Swap "browser" for "email client" throughout everything from "Understanding How a" down to "Dependencies Come From?" in the dependency management text, then write out that stretch with the change made.

▸ **SUPPLIED PASSAGE**
******

Dependency Management

What is a Dependency?

Modern applications are rarely ever built 100% from scratch. There is no need to re-invent the wheel when there is a good solution out there!

Most applications utilize existing chunks of code which are packaged into a reusable set of files instead of simply cutting and pasting. These things are what we generally call a “dependency”, because the application cannot function without this chunk of code locally. Other names that often mean the same thing are modules, packages, and libraries. Typically, the dependency is needed by your app, but is designed to be independent of your app and reusable in a general way by other applications.

While your app may be dependent on third part services, external APIs, databases, etc., the focus here is on the types of dependencies baked into the application and needed for the application’s internal functionality.

Understanding How a Dependency Relates to Your App

For example, your app may use a dependency to streamline the process of opening and understanding the underlying formatting of a certain type of data file. Rather than reinventing the wheel, your app can integrate this dependency. The dependency could be created, owned, and managed by someone who has no knowledge of your app.

Here is another way to conceptualize the relationship: A dependency is somewhat like a browser extension, it provides extra functionality that is not coded by the browser developers. The difference, however, is that the browser can function without the extension, but the app cannot function without the dependency/library.

Where Do Dependencies Come From?

A dependency may be provided by a third-party, another team, or it maybe be a reusable component created by your team itself. The package of the dependency may be manually inserted into your app or retrieved dynamically at build time (when all the code is taken and converted from human readable code to machine executable instructions) through a package or dependency management tool. Ideally, dependencies are not merged into your main app codebase (your repo) and are managed independently (their own repo, loaded at build-time).

If you ever hear your team talking about “maven central”, “npm”, “pypi”, or “nuget” these are examples of tools/services for working with dependencies.

Managing Dependencies

Dependencies are better than cutting and pasting someone else’s code into your own code because they are self contained. This means they can be updated independently and consistently across multiple apps. However, just because they can be updated, doesn’t always mean they are updated.

******

Collection entries:
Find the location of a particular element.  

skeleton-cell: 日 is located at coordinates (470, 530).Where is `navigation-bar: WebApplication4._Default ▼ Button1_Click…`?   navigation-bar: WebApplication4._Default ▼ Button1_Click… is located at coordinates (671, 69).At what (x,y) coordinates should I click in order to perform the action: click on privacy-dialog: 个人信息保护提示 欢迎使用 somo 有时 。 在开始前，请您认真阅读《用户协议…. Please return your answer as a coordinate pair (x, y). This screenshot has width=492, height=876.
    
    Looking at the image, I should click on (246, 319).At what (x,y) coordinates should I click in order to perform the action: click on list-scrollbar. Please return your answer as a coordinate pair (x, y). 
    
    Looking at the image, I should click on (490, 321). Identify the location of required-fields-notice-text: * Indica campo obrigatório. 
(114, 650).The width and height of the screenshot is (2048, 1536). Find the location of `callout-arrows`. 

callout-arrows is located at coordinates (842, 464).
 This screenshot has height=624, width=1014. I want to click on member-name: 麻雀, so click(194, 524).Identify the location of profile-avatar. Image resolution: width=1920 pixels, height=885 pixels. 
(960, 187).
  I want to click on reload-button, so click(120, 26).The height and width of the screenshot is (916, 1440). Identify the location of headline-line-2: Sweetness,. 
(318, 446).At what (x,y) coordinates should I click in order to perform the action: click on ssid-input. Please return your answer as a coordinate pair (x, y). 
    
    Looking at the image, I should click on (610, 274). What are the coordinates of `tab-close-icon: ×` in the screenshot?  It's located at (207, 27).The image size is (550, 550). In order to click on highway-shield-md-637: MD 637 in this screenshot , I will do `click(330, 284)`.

******

▸ **RESPONSE**
Understanding How a Dependency Relates to Your App

For example, your app may use a dependency to streamline the process of opening and understanding the underlying formatting of a certain type of data file. Rather than reinventing the wheel, your app can integrate this dependency. The dependency could be created, owned, and managed by someone who has no knowledge of your app.

Here is another way to conceptualize the relationship: A dependency is somewhat like a email client extension, it provides extra functionality that is not coded by the email client developers. The difference, however, is that the email client can function without the extension, but the app cannot function without the dependency/library.

Where Do Dependencies Come From?